O meu primeiro sorriso

13 de maio de 2015


Ana me contou que rindo, eu iria rir de mim. Resolvi, assim, sorrir. Que estranho momento de delicadeza e angústia tive. Sentimentos perturbados entre meus lábios e minhas bochechas foram brotando juntamente a uma certeza inexplicável. Meu esforço em abrir minha boca foi tão árduo quanto amar a mim. Levei com um humor negro esse lance de sorrir por querer.  O fiz porque queria, e, porque sou curiosa em saber a sensação que enxergava no outrem quando a felicidade ou falsidade chegava em seus dentes. Mas o que eu quis mesmo era saber como era essa besteira de sorrir. Meu medo louco era enjoar do barulho da minha risada ou querer abafar uma gargalhada de lágrimas ou até mesmo um olhar de sorrisos.
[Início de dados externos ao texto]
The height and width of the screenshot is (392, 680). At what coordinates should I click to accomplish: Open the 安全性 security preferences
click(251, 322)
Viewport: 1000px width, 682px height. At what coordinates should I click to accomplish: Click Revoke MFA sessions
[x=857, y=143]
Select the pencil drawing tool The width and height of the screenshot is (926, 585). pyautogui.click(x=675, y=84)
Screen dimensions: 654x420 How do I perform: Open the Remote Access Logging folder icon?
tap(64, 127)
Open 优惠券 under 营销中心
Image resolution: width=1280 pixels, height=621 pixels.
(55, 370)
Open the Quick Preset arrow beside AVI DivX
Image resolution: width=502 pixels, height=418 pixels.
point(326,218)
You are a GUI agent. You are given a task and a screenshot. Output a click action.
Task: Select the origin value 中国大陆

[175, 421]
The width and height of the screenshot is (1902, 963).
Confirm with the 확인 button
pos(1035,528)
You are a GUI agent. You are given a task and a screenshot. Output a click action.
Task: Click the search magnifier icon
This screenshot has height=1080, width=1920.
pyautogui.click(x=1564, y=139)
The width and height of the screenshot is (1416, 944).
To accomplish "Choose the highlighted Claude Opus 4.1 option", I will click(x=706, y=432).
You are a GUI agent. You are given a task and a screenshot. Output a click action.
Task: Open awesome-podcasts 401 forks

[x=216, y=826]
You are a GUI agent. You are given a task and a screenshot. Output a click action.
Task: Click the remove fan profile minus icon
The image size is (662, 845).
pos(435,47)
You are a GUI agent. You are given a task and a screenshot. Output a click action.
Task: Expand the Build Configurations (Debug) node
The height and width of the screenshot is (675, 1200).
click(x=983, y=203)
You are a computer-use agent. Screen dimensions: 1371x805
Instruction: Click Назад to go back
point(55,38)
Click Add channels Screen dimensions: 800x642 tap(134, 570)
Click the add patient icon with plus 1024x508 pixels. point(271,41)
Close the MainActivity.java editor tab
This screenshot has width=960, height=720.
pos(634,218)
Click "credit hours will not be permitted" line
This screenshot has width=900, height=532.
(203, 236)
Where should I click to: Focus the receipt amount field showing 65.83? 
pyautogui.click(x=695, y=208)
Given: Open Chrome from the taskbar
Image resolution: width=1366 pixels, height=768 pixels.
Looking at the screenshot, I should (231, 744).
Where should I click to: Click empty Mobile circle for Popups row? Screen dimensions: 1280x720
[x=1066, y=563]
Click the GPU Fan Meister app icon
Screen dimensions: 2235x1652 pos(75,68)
Meus sinceros apelos a graça da situação fez de mim uma boba tentando fazer algo pela primeira vez. Entendi que o gesto daquela pessoa me mandando fazer algo tão ingênuo e desafiador pra mim, não seria nada além de uma ordem libertária. Minha estranheza em mostrar-me que rir de mim seria, então, amar.
Ana me contou, segundos depois, que eu soube rir. E fui rindo, então, de mim.